Higueras’ fellow Spaniard Conchita Martinez might well have had that concept in mind on this day in 2006. By this stage of her life, one day prior to turning 34, more than half Martinez’s life had been spent playing professional tennis—a staggering total of 1,036 singles and 646 doubles matches, highlighted by 33 singles titles and 13 in doubles and a career high ranking of No. 2 in the world.
So after indeed squeezing many, many drops over the course of her 18-year pro career, Martinez decided it was time to make an announcement.
“I have been away from the courts for quite some time now due to a serious injury to my Achilles tendon,” Martinez said. “I have had a lot of time to think and have decided the best thing for me is to retire from singles competition.”
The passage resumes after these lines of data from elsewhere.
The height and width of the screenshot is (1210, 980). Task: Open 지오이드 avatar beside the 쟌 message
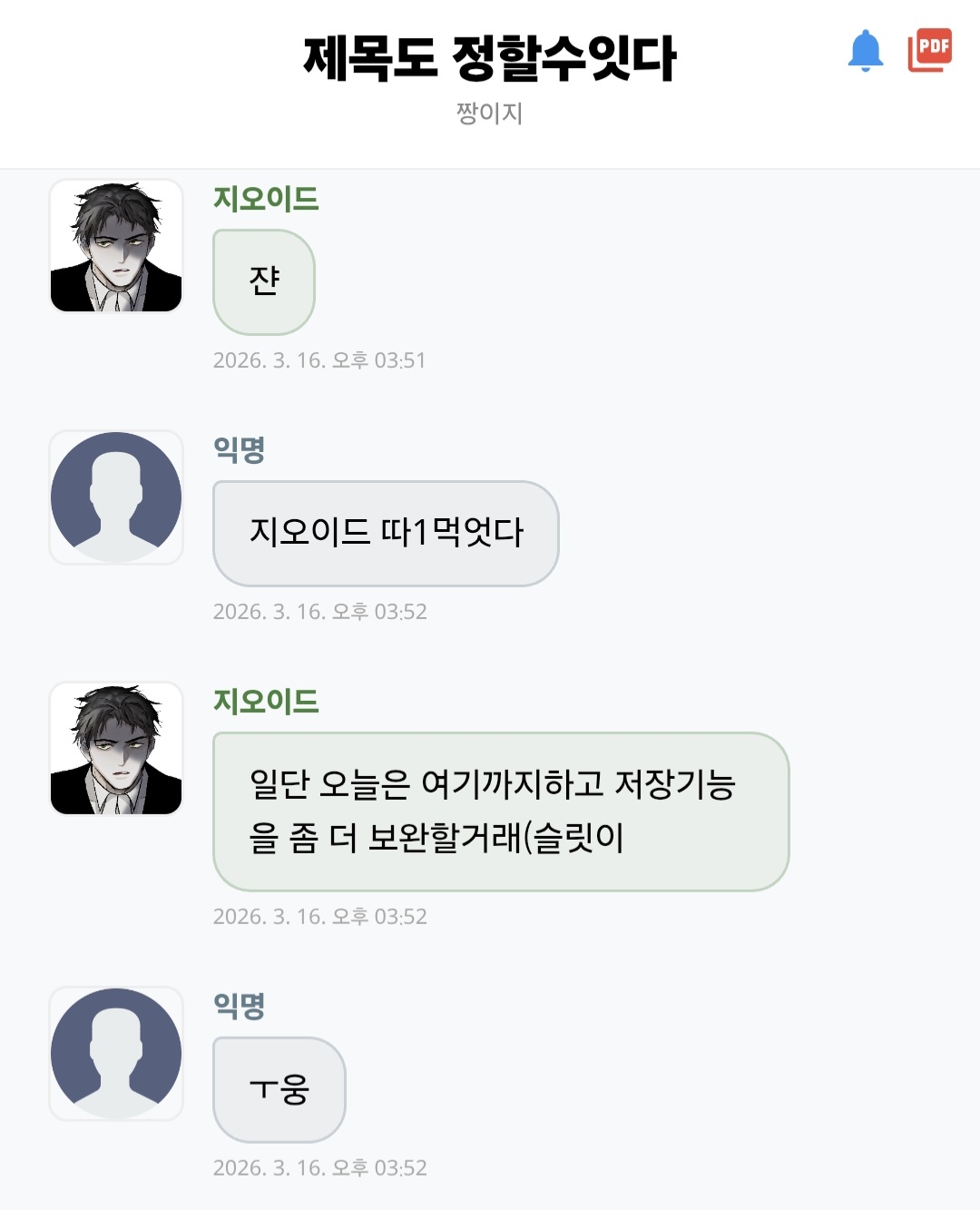116,246
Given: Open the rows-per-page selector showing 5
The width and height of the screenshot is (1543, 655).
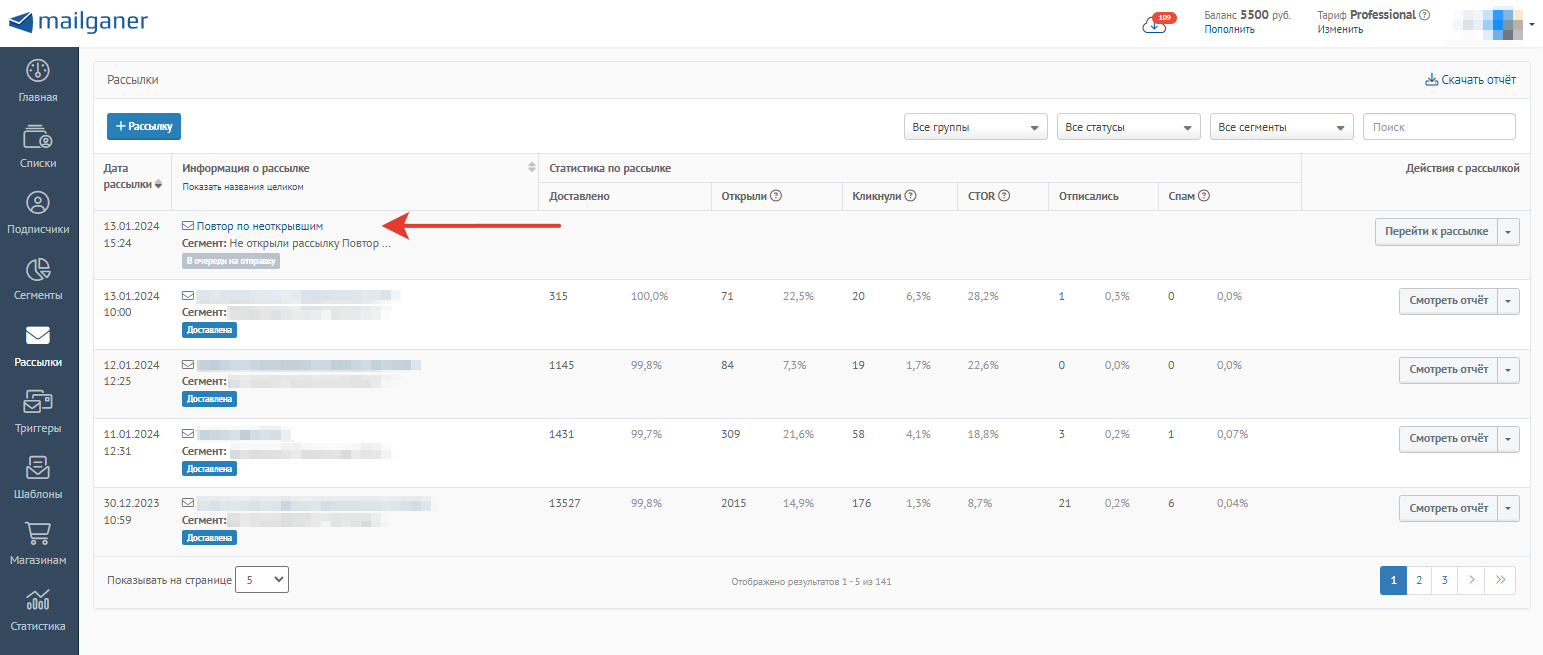Looking at the screenshot, I should pos(262,580).
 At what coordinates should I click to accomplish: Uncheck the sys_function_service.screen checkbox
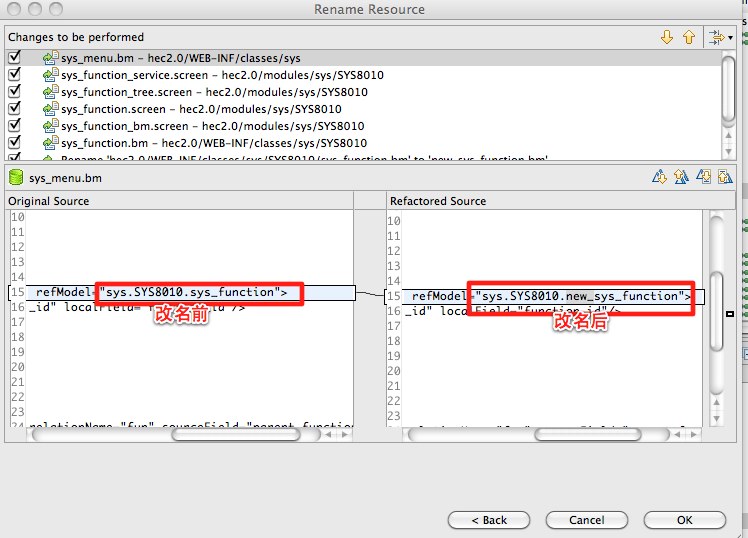point(14,75)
Though Martinez conducted herself methodically during matches, her progress was swift. At the age of 16, in only her third professional tournament, Martinez reached the fourth round at Roland Garros. A year later, Martinez won three WTA singles titles. At 21, she earned an Olympic silver medal in doubles, partnered with compatriot Arantxa Sanchez Vicario at the 1992 Games in Barcelona.
The two won a bronze medal together at the 1996 Summer Games, and Martinez won another silver medal alongside Virginia Ruano Pascual in 2004. Martinez also starred on five championship Billie Jean Cup (formerly Fed Cup) teams.
Martinez excelled on clay. Extremely adept at mixing topspin and underspin, she constantly confounded opponents with variety and consistency. Beginning in 1993, she won the Italian Open four straight times. In 2000, Martinez was runner-up at Roland Garros, falling only to a sizzling Mary Pierce.
Formidable as Martinez was on clay, it was incredible that that her finest moment came on grass. Wimbledon’s low and seemingly random bounces initially frustrated her. But in time, as champions are prone to do, she adjusted. In 1993, Martinez became the first Spanish woman in 65 years to reach the Wimbledon semifinals. A year later came Grand Slam glory.
Going all the way to the finals, Martinez took on the one and only Martina Navratilova, winner of a record nine singles titles—and, at the age of 37, a heavy crowd favorite. But on this day, Martinez was red-hot, most notably striking many sharp crosscourt backhand passing shots, to earn a three-set win.
Martinez continues to remain active in tennis, including work as a broadcaster, tournament director, Fed Cup and Davis Cup captain, and, most recently, coach for Garbiñe Muguruza.
It was a Hall of Fame career, Martinez’s induction into Newport announced in 2020. She’ll be formally inducted this July.